[begin GIVEN RECORDS]

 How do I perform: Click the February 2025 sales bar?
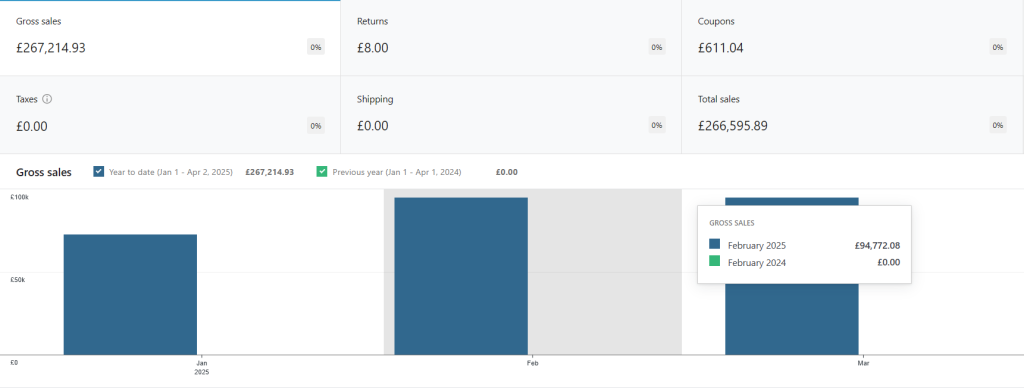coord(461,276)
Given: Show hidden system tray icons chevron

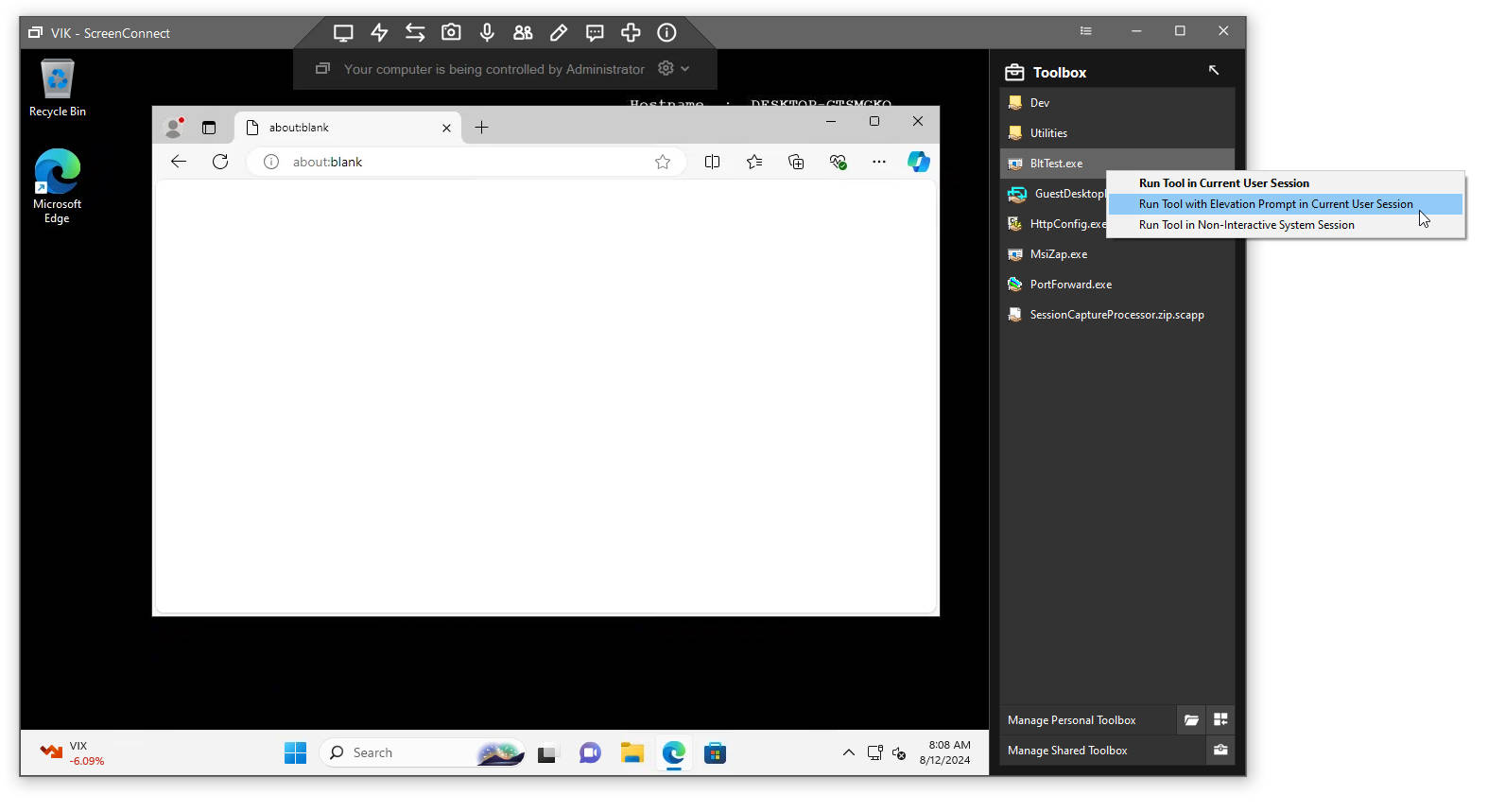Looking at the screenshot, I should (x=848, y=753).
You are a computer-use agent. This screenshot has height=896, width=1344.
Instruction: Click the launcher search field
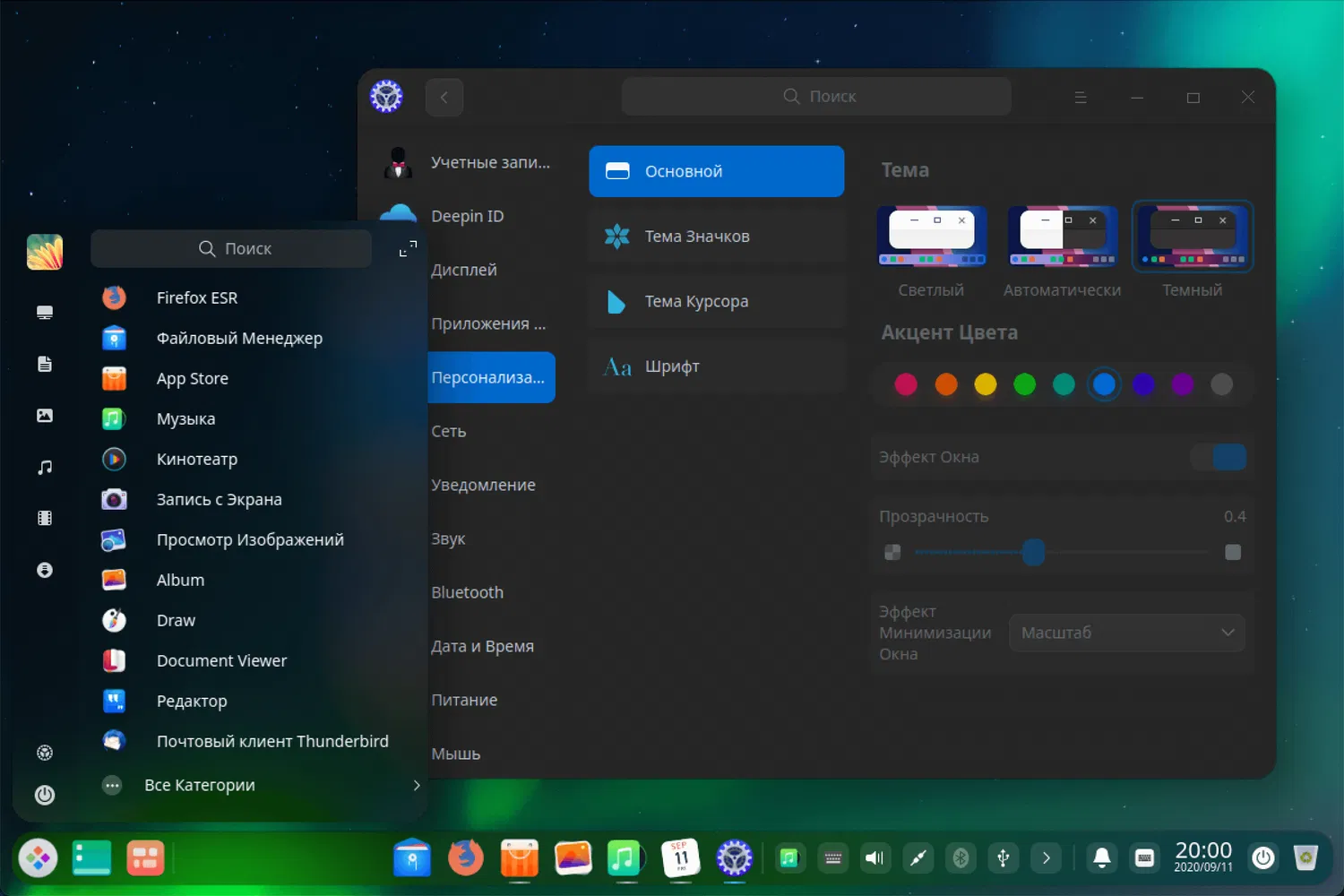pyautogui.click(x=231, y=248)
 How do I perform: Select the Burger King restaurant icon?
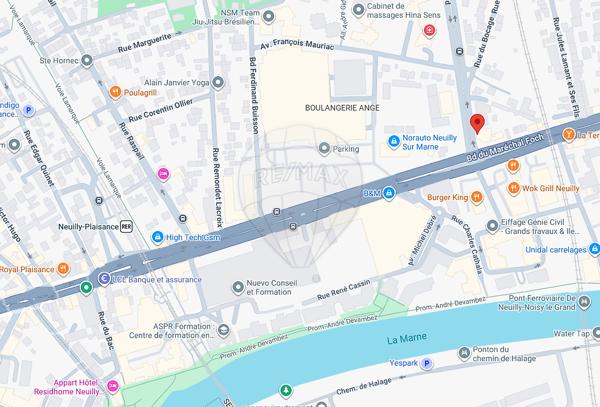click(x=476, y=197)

[end GIVEN RECORDS]

### [SHORT TASK]
Rewrite the listing with every instance of "How do I perform" changed to "How can I carry out" and all other text unchanged, omitting the pictures.

### [FINAL RESULT]
 How can I carry out: Click the February 2025 sales bar?
coord(461,276)
Given: Show hidden system tray icons chevron

Looking at the screenshot, I should (x=848, y=753).
You are a computer-use agent. This screenshot has height=896, width=1344.
Instruction: Click the launcher search field
pyautogui.click(x=231, y=248)
 How can I carry out: Select the Burger King restaurant icon?
click(x=476, y=197)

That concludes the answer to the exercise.